Stored data entries:
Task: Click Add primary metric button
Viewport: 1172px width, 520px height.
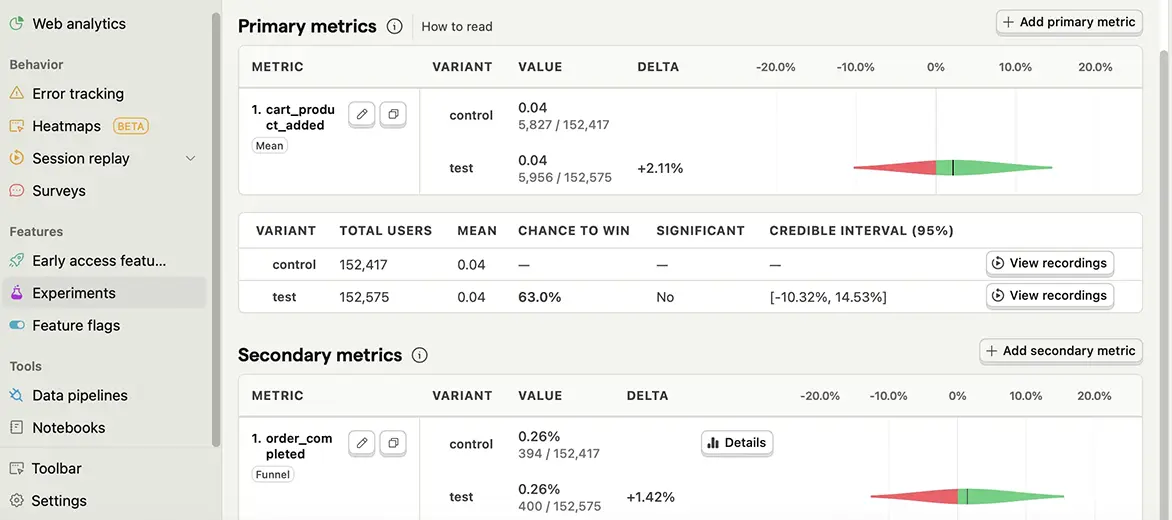Action: (1069, 22)
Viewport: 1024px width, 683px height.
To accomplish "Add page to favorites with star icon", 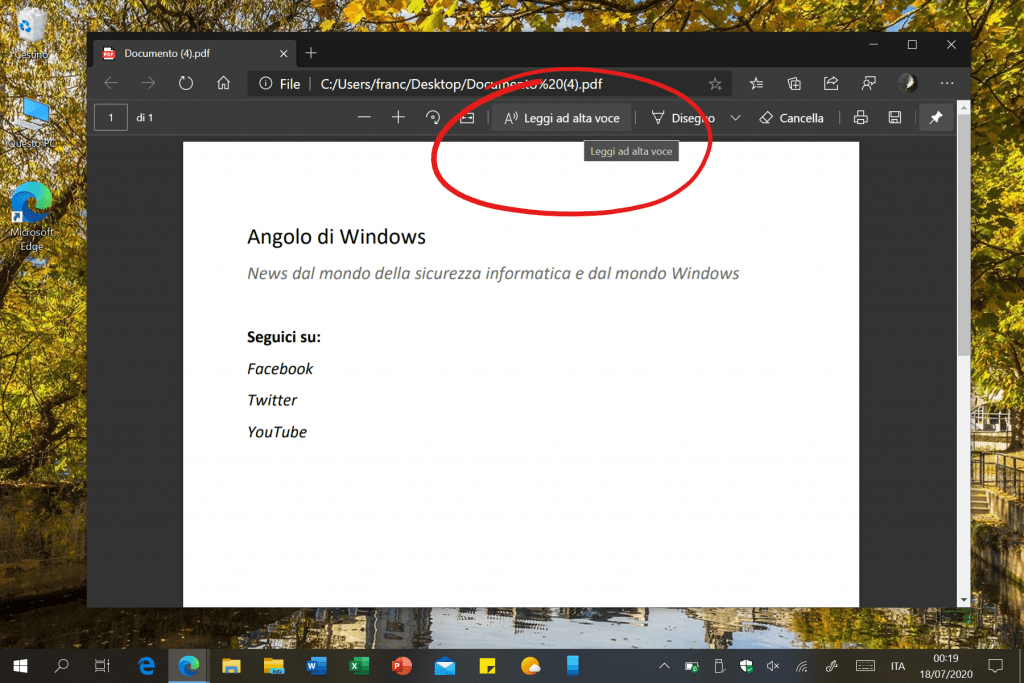I will [715, 84].
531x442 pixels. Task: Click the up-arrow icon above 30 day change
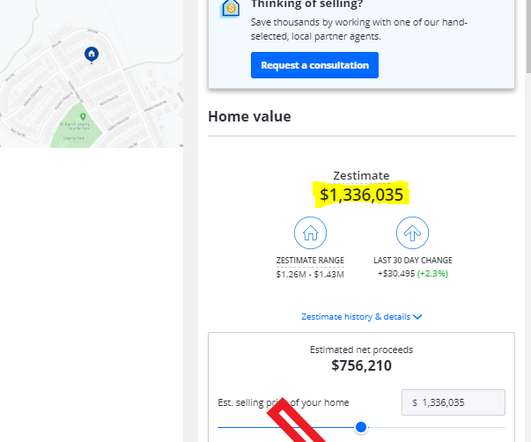pos(412,233)
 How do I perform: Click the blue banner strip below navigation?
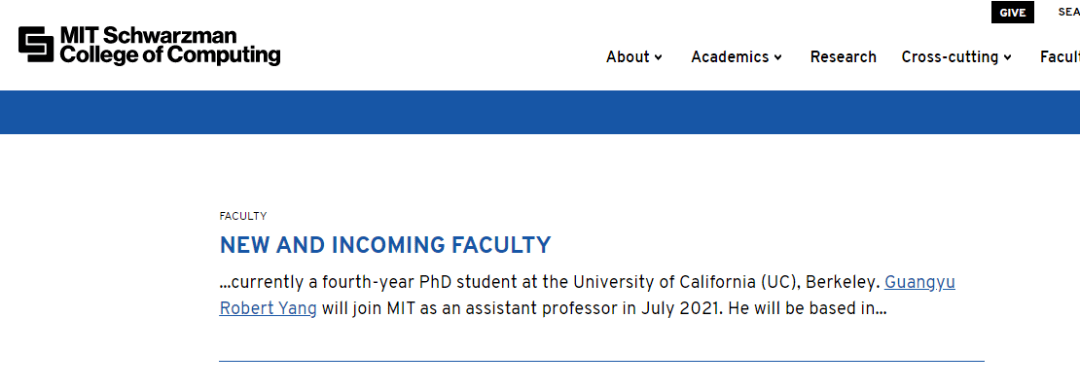(x=540, y=112)
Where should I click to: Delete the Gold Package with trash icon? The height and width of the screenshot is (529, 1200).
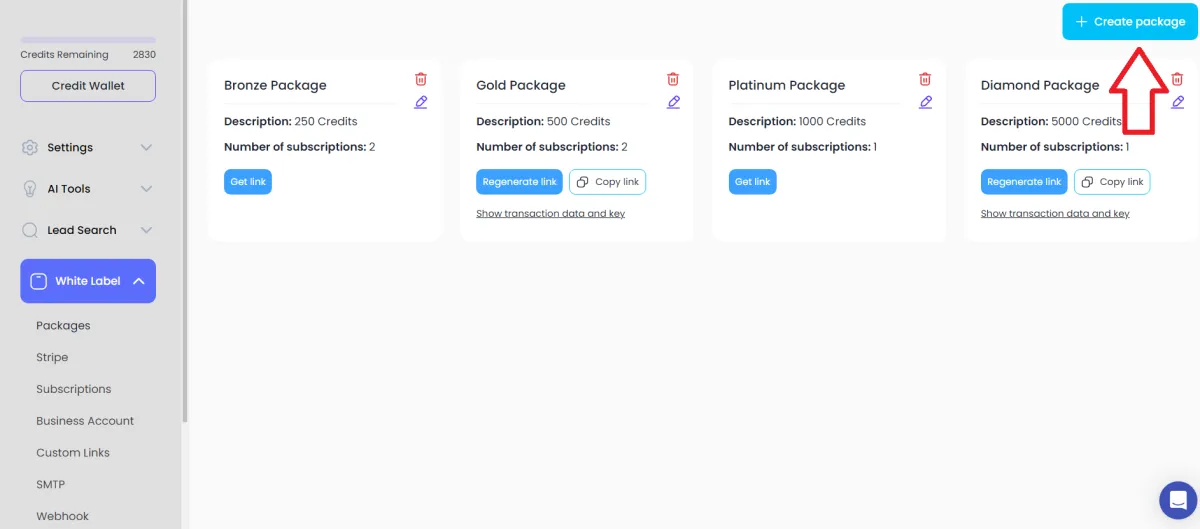(673, 79)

Directions |
Lines from the one containing "How do I perform: Click" through the final line of the entries above are to be retyped exactly, with every picture left out.

Response box |
 How do I perform: Click the blue banner strip below navigation?
(x=540, y=112)
Where should I click to: Delete the Gold Package with trash icon? The height and width of the screenshot is (529, 1200).
(673, 79)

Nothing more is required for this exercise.